EDIT2: I know you don't like using excel, but you can save the data as a text file, read it into excel, and then read the excel file into Matlab (I used fixed width 'delimiting' and deleted the 'Genus' column). Not the most elegant solution, but it seems to work.

Chris
Chris on 1 Nov 2011
Alright thanks, it's only a problem because I can't use excel on this computer, but I can probably get Matlab access on another mac (which has excel), unless someone knows how to do it more directly.

• • • • • • •

Required actions:
1 > In the Matlab import thread, which column was deleted when the data was read into Excel?
2 > Write the next part of the Matlab import thread, starting after its last post.
The entries that follow the Matlab import thread come from a separate source.

[Stored items]
• • • • • • •

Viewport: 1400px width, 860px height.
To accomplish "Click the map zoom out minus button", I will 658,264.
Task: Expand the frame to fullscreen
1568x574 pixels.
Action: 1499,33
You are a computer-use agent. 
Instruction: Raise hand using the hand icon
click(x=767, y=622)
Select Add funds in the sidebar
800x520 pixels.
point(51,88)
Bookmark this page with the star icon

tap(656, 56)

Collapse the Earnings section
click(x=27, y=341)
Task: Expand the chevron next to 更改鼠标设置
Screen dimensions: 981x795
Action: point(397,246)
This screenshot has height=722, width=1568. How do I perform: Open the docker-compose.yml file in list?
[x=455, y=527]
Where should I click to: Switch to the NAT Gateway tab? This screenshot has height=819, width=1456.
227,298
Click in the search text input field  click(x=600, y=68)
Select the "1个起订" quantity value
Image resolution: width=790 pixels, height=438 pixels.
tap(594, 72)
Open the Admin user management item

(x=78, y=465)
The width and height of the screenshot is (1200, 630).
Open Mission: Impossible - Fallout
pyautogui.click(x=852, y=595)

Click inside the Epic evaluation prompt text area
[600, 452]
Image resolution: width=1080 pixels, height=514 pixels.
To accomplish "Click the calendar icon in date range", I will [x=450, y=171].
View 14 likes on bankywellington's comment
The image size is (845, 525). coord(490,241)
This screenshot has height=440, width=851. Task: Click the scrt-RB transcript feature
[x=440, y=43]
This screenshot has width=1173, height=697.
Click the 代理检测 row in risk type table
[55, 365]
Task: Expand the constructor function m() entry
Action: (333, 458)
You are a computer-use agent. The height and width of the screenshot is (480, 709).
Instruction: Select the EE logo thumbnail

• • • • • • •

Response list:
1 > The 'Genus' column.

2 >
sco1
sco1 on 1 Nov 2011
Another less elegant solution would be to loop fgetl(), which will return each line of the file
For example: document = fopen(file); testline = fgetl(document);
If you put the fgetl into a loop, it will read through the entire document line by line and output the entire string of characters. For example, line 1 would be '607 0 3.28 0.88' and line 3 would be '607 0.002 3.16 0.96 3.252 0.72'. However, since there is no constant delimiter in the file you linked, you would need to have some sort of logic for figuring out where there are holes in the data, and I don't think it's a trivial task unless I'm using a methodology that's more complex than is necessary.
It seems like using excel to at least format the data would save you a lot of coding time. Then you can use the time you saved go whack the scientists at NASA in the head and tell them to use comma delimited files like normal people.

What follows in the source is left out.